Over the last two weeks, Intelligent Automation was the hot topic of discussion in our industry. With the conference going all digital this year, practitioners, service providers, and line of business executives had a front-row seat from their homes to some game-changing innovation in AI-driven techniques.
There were some fascinating sessions, and I want to present my thoughts as I had attended a few of these. Now, the first of these was around “Digitizing All Data at the Point of Entry to Gain an Edge in Automation.” This session was focused on the Insurance industry and featured speakers Dave Palastro of Sompo International, Barbara Hodge of SSON, and Emma Beaumont of AntWorks.
There were some intriguing findings presented. First, Covid-19 has proven that when it comes to business processes, the human link is still the weakest link—and digitization is paramount. Second, data emerges as ground zero for new revenue streams. Lastly, it has become critical to digitize and structure data at the point of entry into a business process as a critical transformation enabler, thereby minimizing inefficiencies. Automation drives tremendous results and removes inefficiencies, while the limiting factor appears to be data.
The speakers talked about some of the challenges where data came in a multitude of formats—paper, e-mail, legacy systems, and unstructured data that traditional OCR tools cannot parse and process. The combined pressures of new competition and outdated methods exacerbate the challenges. The panel described how the digitization of data was essential in feeding analytics, driving automation, and providing customer insights that are the key to keeping up in today’s markets. Great session, Emma, Dave, and Barbara—we hope to hear more from you over the next several months.
I’ve known Matt for a few years (from his days at Comcast and Cisco), and I was excited to hear what he had to say about AI and ML and its ability to extend RPA. One of the items that they talked about was framing a horizontal or platform approach to Automation, and another vertical or purpose-built approach that drives dramatic time to value.
This concept resonates significantly with my team and me. We believe that being focused and delivering value in a functional—or pillar-centric—fashion is critical to achieving rapid value, and showing how to achieve outcomes quickly.
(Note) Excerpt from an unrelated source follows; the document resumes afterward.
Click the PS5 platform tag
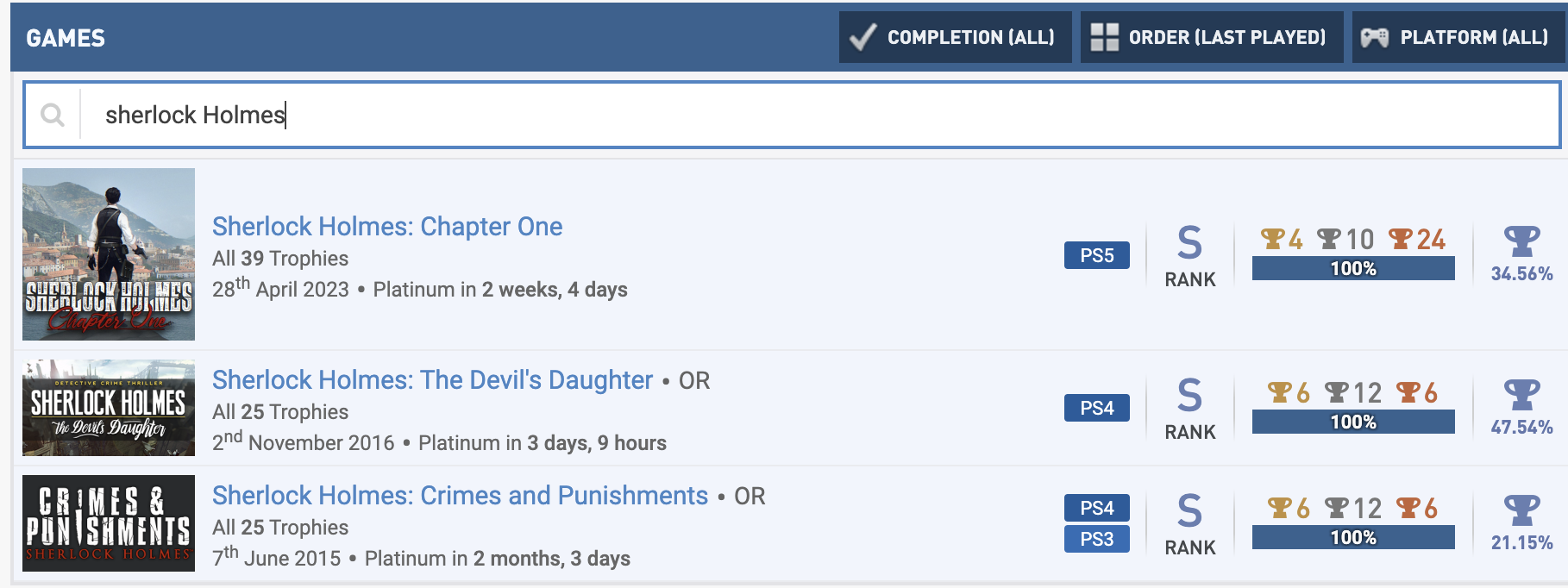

The verticalized taxonomy of AI/ML is another benefit that companies can take advantage of, especially with a network effect for companies leveraging the platform. It was also great to hear some examples from the speakers around semantic understanding and contextual classification, on which their OCR offerings focused. The comment around dealing with vast volumes of unstructured data was reinforced here as well. Very cool indeed, and again, looking to hear more from Matt and Debashis over the next several months.
This year, Auditoria was one of the sponsors of the event. As one of the pioneers in HyperAutomation for ERP and Finance, we are actively innovating in Machine Learning, Natural Language Processing, and Deep Neural Networks. Our goal is to deliver the industry’s most comprehensive cognitive automation platform, which automates tasks, analytics, and interactive responses in simple SaaS service. I was thrilled to host a panel discussion on “Leveraging Machine Learning to Transform Data into Actionable Insights.”
Joining me on the panel were Susheel Nesargi, Head of Intelligent Automation from Fidelity FIS Global, and Stefan Rank, Director of Global Innovation from DHL. We discussed some of the initiatives that Susheel and Stefan had driven in Automation in their companies.
We then explored how they analyzed incoming client tickets and issues to determine how to identify patterns in the incoming queries. The analysis allows them to make sense of patterns and then translate them into knowledge clusters to predict root cause and route issues intelligently to improve client satisfaction.
We talked about how Machine Learning is playing an increasingly important role in accelerating automation. We finally ended by outlining the key challenges in the adoption of ML techniques. The relative paucity of data and access to knowledgeable talent were some of the points covered. Here is a link to our session. I’d love for you to listen in and give me your feedback.
It was a fun week, and for those of us focused on Automation, AI/ML/NLP, and the opportunity to accelerate digital transformation – it is now a reality. The breadth of content and depth of speakers was terrific to see. I can’t wait for next year’s event, and hopefully, it will be in person and allow us to take our efforts to another level.
Until then – Keep Automating Intelligently!!!